*** Recorded data ***

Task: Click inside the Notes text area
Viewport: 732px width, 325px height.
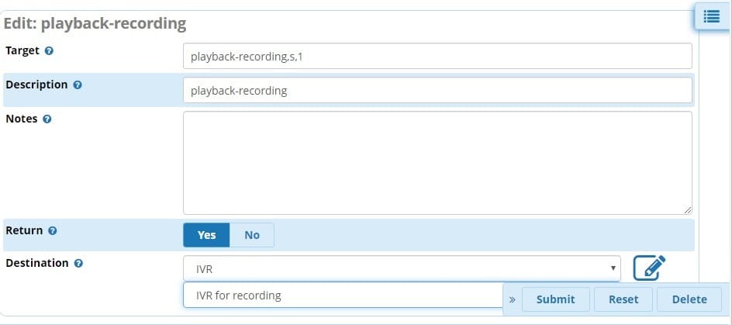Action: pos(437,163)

*** End of Recorded data ***
*** Recorded data ***

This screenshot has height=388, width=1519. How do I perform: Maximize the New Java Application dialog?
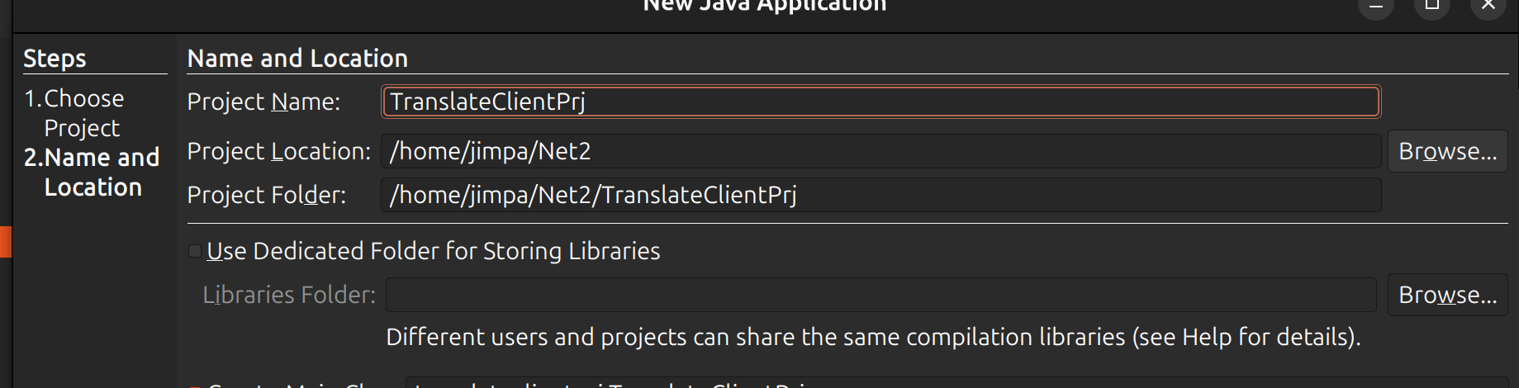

*** End of Recorded data ***
*** Recorded data ***

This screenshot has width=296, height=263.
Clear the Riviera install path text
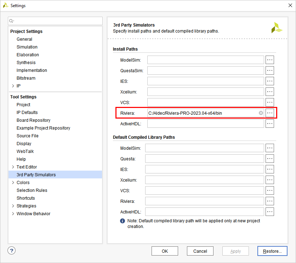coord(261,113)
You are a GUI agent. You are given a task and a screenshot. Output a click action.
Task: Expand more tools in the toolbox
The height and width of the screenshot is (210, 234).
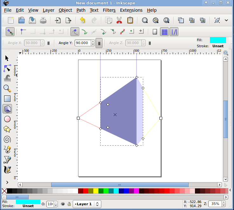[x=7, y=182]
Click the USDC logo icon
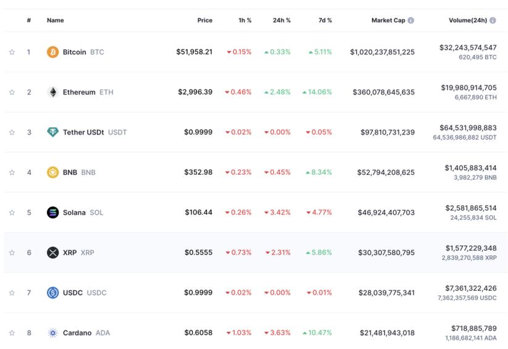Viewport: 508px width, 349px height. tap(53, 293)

*** End of Recorded data ***

Assignment
Going through the entries above, count the lines with the word "This". Give only the result.

Response area
2